*Task to carry out*. Find each line in the recorded data below that contains the string "with", treating uppercase and lowercase as different, and copy those lines.

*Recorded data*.
□ □ □ □

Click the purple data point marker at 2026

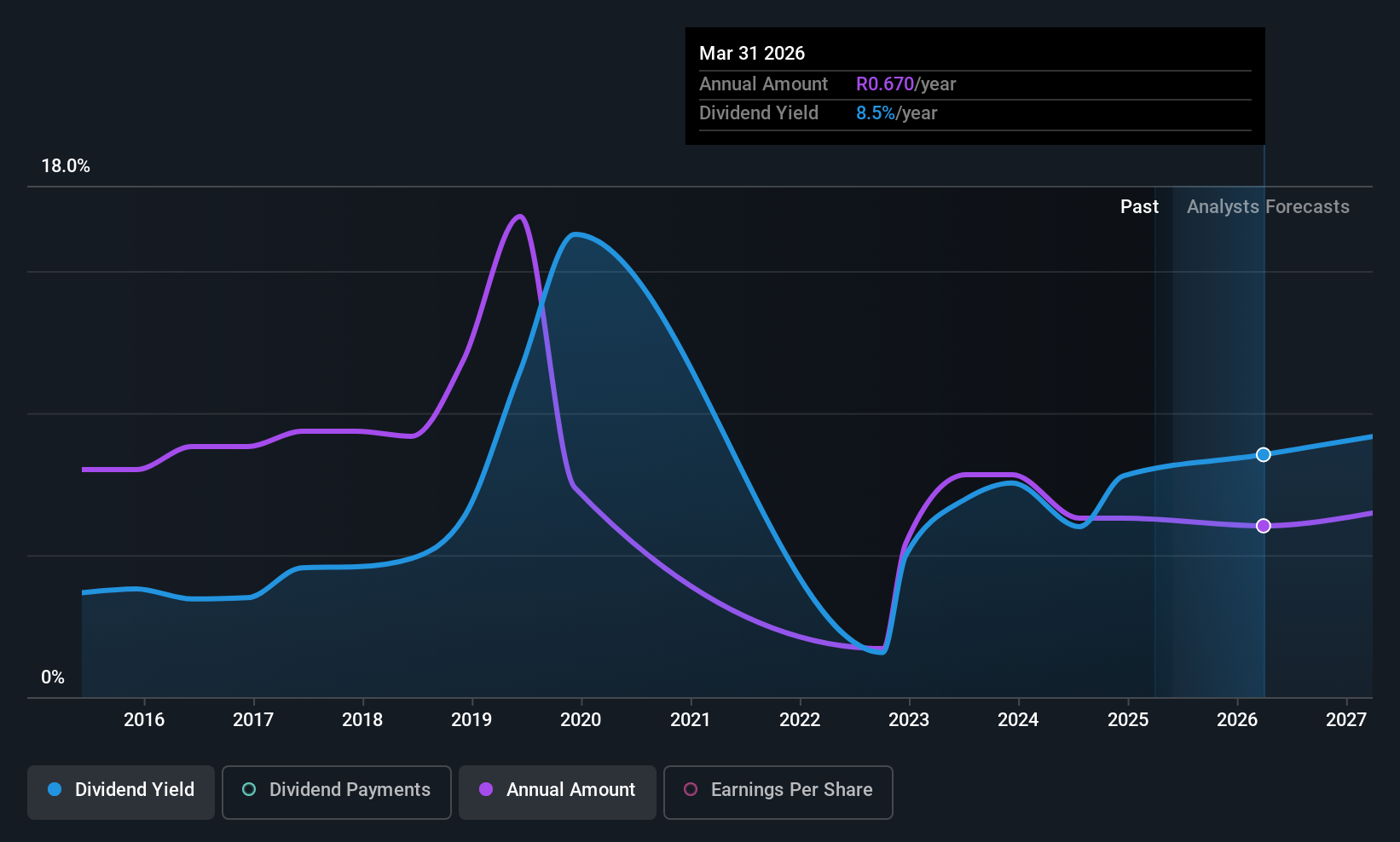pos(1264,526)
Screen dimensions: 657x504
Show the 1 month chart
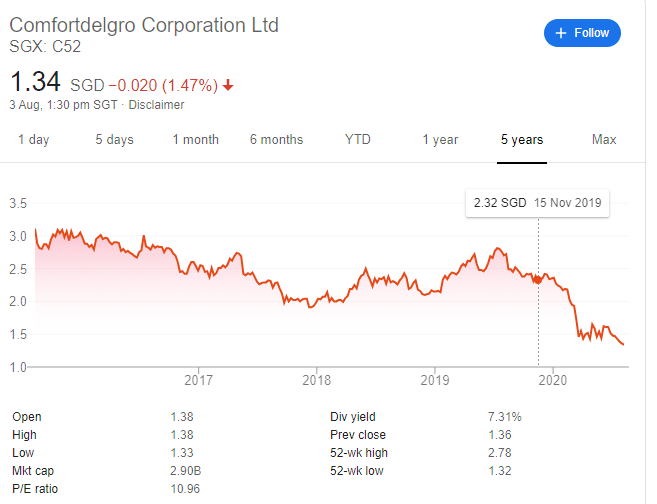tap(195, 140)
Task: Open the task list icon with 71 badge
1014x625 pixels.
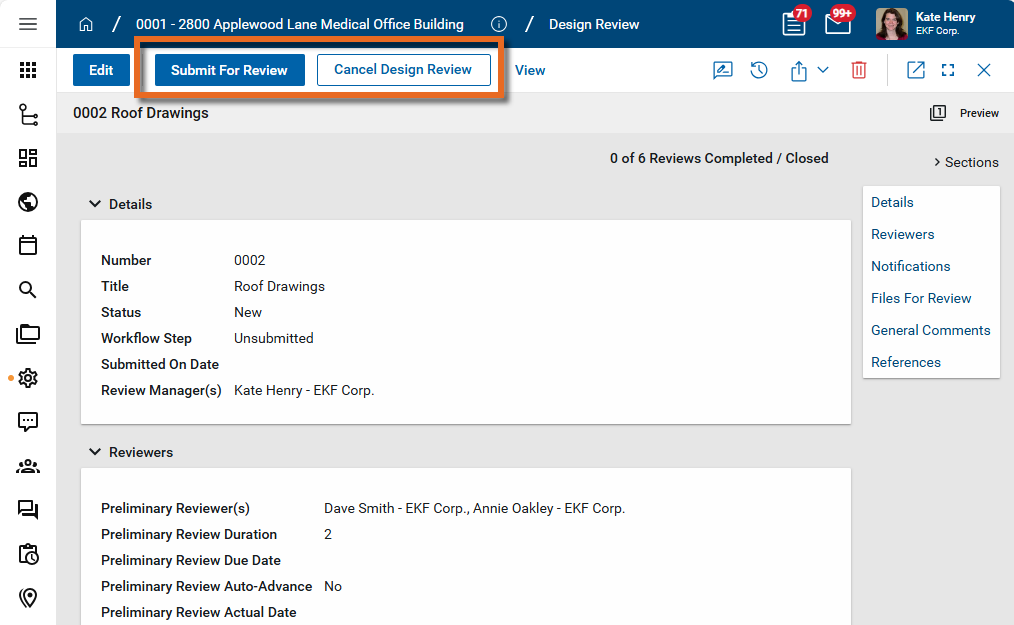Action: pos(794,24)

□ □ □ □

*Result for this task*.
Task: Open the task list icon with 71 badge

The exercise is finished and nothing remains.